宵闇にて
壱:いとおしいあなたへ
酷く自然な動作で彼は私の首に手を掛けた。「好きですよ」と彼が呟く。許しを乞うように。あるいは断罪のように。その優しくて冷たくて甘くて苦い声にどうしようもなく彼が愛しくなって、私は彼を抱き締めようとした。けれど私の腕は彼に届かない。彼が私の首を絞めているからだ。嗚呼、抱き寄せて彼に囁いてあげたいのに。愛している。愛している。愛している。殺されても良い程に。そうすれば、彼はいつものように笑って私の額に唇を落とし、そして私を殺してくれるだろうか。彼になら殺されても良かった。けれど私は、彼がそれを出来ないことも知っている。
「殿、」
彼が私を呼んだ。本当は名前で呼んで欲しいのに、彼はあの時以来決して私に名前で呼び掛けはしない。
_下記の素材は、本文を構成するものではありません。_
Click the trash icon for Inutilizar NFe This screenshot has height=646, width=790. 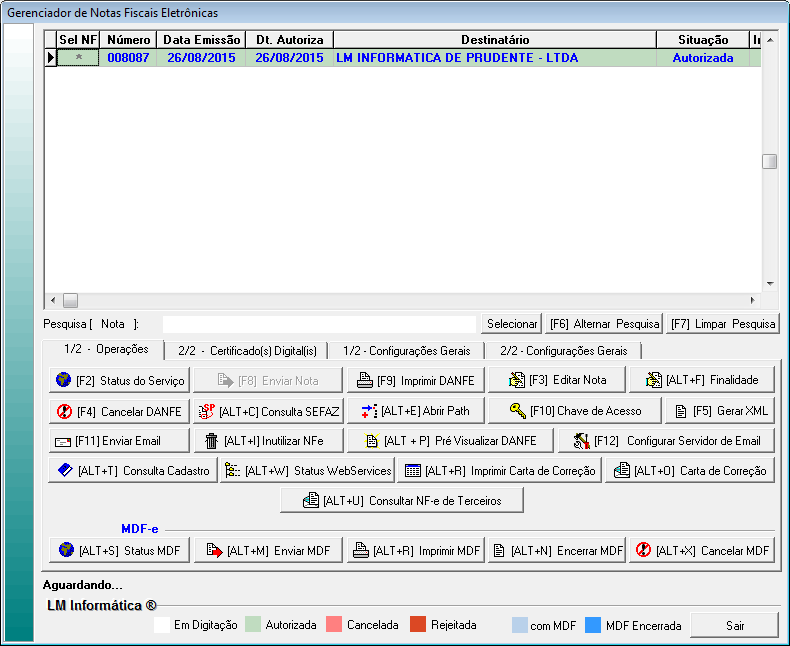(x=211, y=441)
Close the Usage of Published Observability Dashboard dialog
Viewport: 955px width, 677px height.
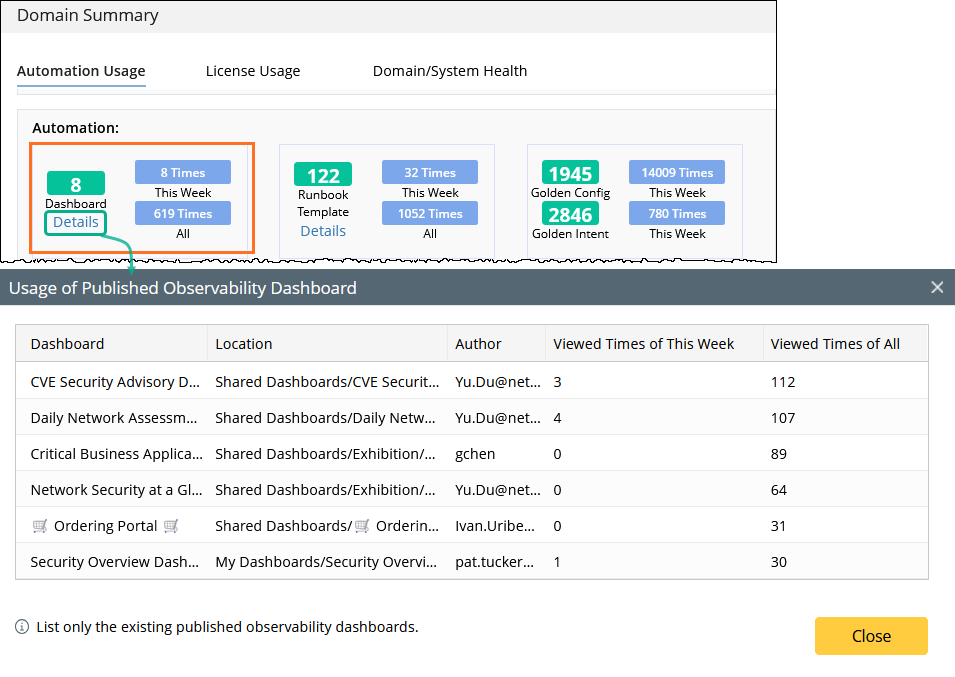pyautogui.click(x=870, y=636)
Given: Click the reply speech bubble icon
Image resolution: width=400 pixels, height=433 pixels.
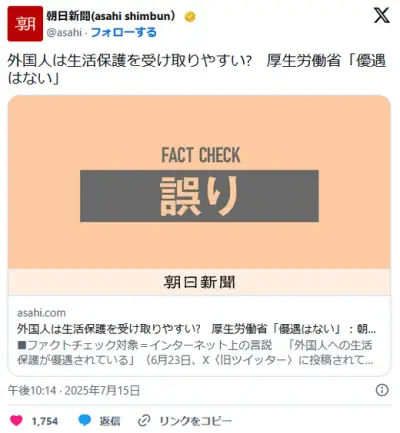Looking at the screenshot, I should coord(85,421).
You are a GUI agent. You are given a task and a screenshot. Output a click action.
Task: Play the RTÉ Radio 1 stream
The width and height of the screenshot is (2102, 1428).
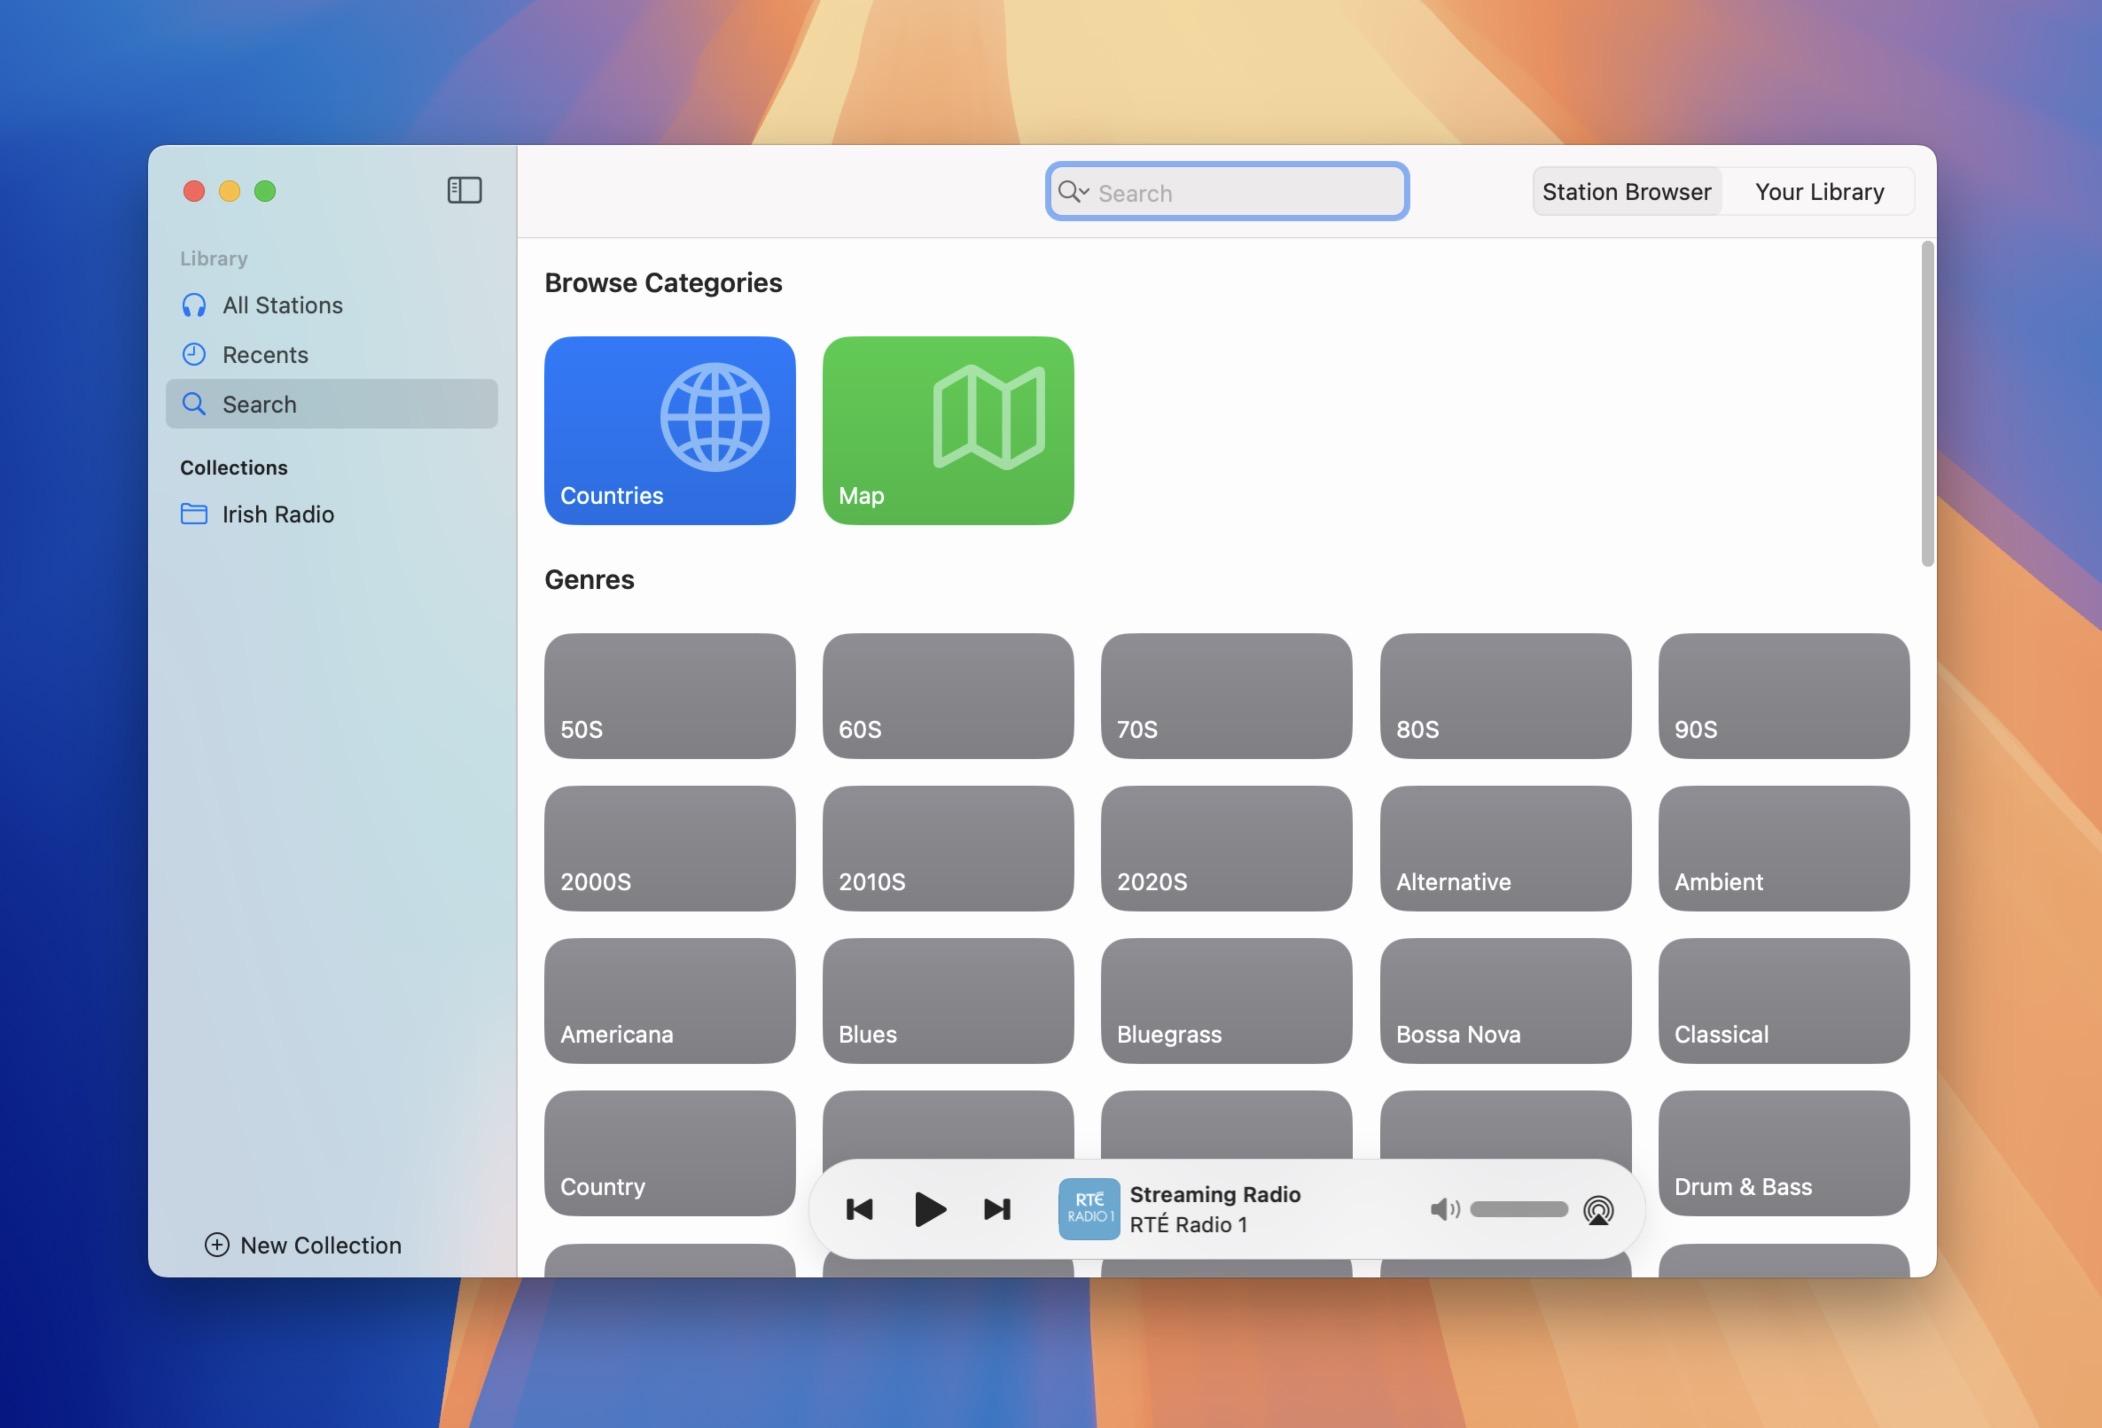click(929, 1209)
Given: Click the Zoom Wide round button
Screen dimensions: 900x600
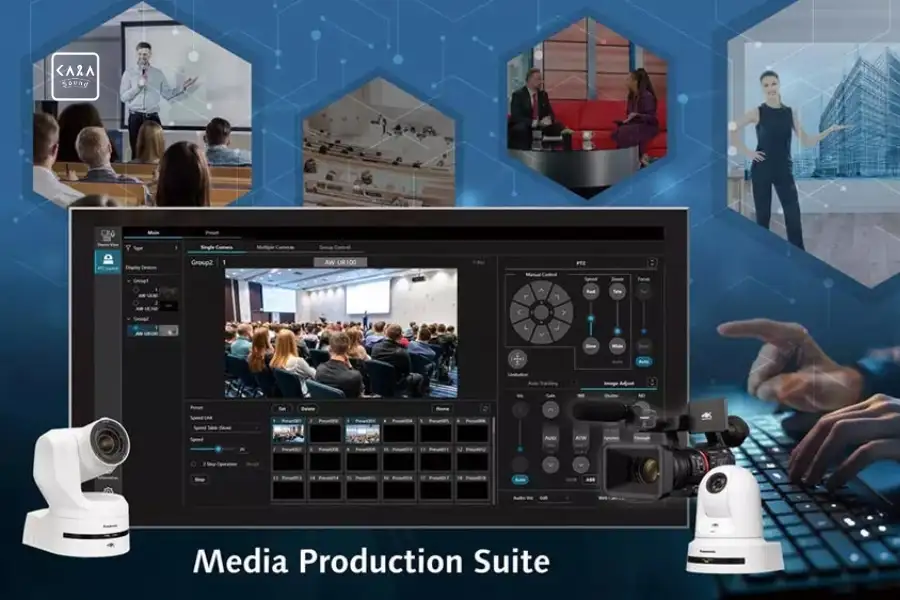Looking at the screenshot, I should point(619,343).
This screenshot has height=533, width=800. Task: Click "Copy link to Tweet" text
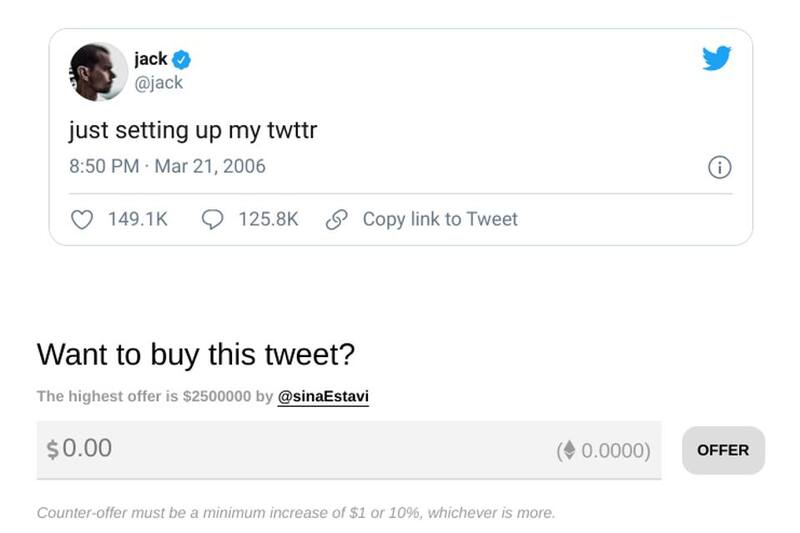(x=440, y=219)
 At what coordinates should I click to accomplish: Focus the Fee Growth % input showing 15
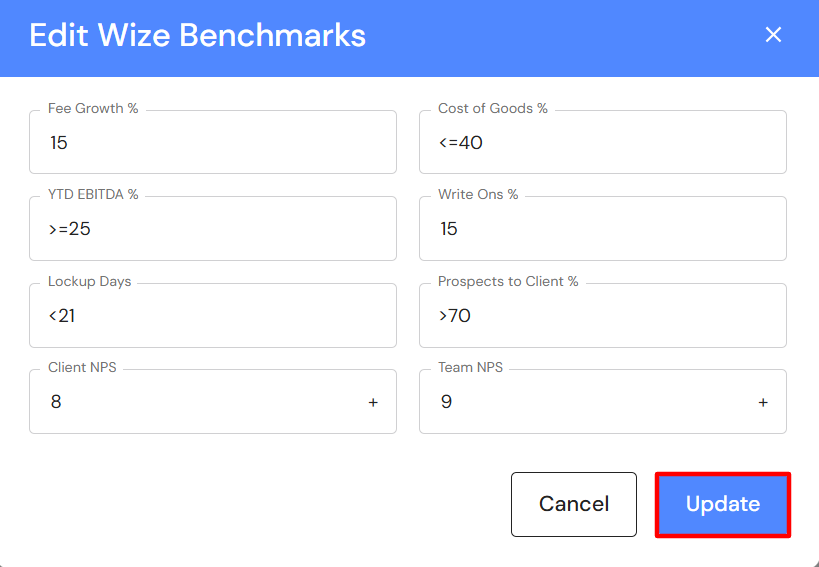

「私はこれから死のうと思います」少しそこまで出かけてくるかのような気軽さで彼は言った。「あなた、私のために死んでくれますか」あたりまえだと答えたかったけれど、彼が私の首にかける力を強めたのでそれは出来なかった。私のために死ぬお前のために死にたいとずっとずっと思っていたのに。名前を呼ぼうとしたら、彼は突然顔を泣きそうに歪めた。けれどそれが見えたのは一瞬のことで、彼はすぐに倒れ込むように私を抱き締めた。「愛していますよ」耳元で囁かれた声はいつものそれと同じように空虚で、私は彼に赦されたことを知った。